Chilgers pulled the pipe from his mouth. “The project?”
“The tangent phase of it at the very least. The new factor might have been more than Project Vortex could endure.”
“People,” muttered Teke.
“Exactly,” echoed Metzencroy. “The whole purpose behind the tangent stage was to test the effects of Vortex on human subjects instead of just machines. I agree with the concept in principle from a scientific standpoint.

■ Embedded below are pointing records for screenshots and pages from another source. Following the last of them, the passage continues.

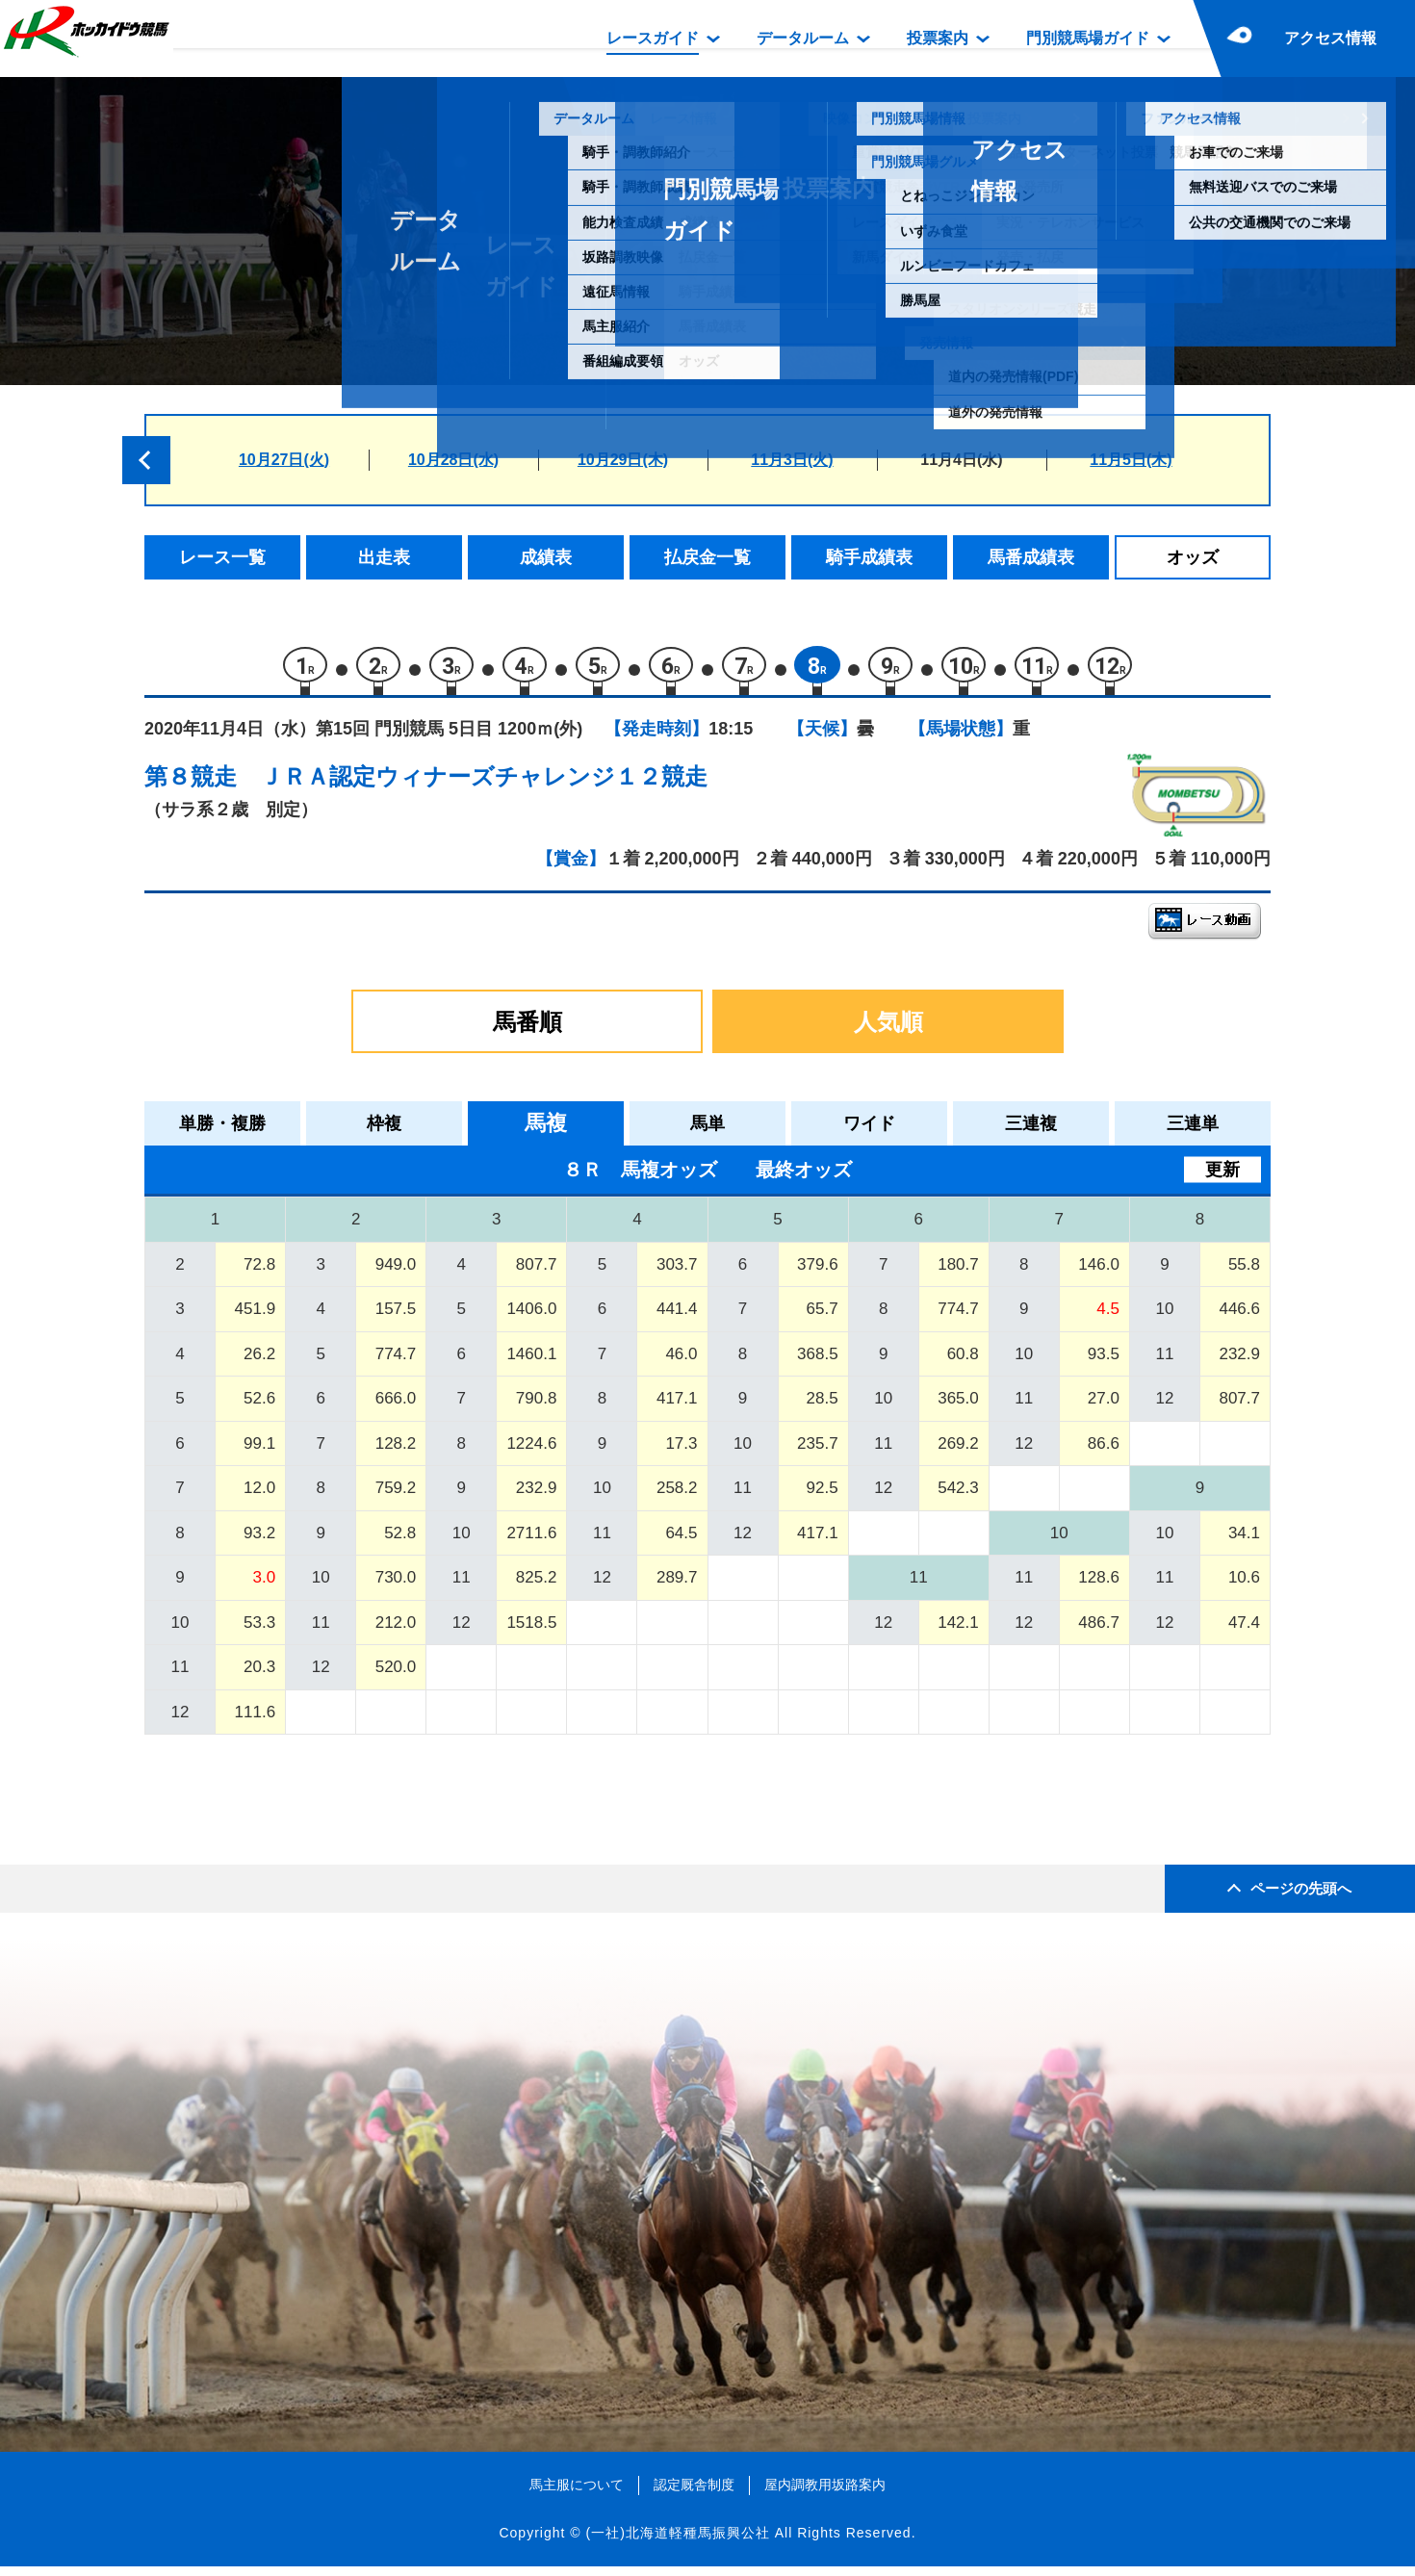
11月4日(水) (961, 459)
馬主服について (576, 2493)
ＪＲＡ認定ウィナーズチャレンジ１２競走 (484, 785)
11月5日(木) (1130, 459)
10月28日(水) (453, 459)
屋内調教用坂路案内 (825, 2493)
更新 (1222, 1178)
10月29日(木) (623, 459)
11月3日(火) (792, 459)
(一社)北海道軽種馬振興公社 (677, 2541)
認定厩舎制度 (694, 2493)
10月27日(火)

But from that same standpoint, I must argue in favor of abandoning all tangent phases for the foreseeable future.”
“And the rest of the project?” wondered Chilgers.
“I can’t say until I reevaluate the findings from this latest experiment. But there’s obviously something we haven’t considered about Vortex which might change everything. Frankly, the presence of that bubble frightens the hell out of me. I can see no logical explanation for it.”
“Professor,” interposed Chilgers, “logic had little to do with starting Project Vortex in the first place. Why should it enter in now?” He rested his pipe in an ashtray on a stand by his chair.
Metzencroy was dabbing furiously at his brow. “Because we’ve entered a new realm here, a realm as far removed from atomic weapons as they are from slingshots. We’ve got to tread slowly, slowly and cautiously. We can’t take extra steps until we’re absolutely certain about the ones we’ve made so far. I’m afraid that certainty no longer exists, if it ever really did.”
Chilgers just looked at him.
“I think you’re exaggerating,” insisted Teke. “This bubble of yours, Professor, could easily be the result of a simple slip in magnetization or a false reading due to movement in the jet stream. Hell, the answer may lie in the charts gathered by some simple weather balloon sitting up there in the general area of Flight 22.”
Metzencroy squeezed his handkerchief dry and shook his head. “I’ve considered those possibilities as well.”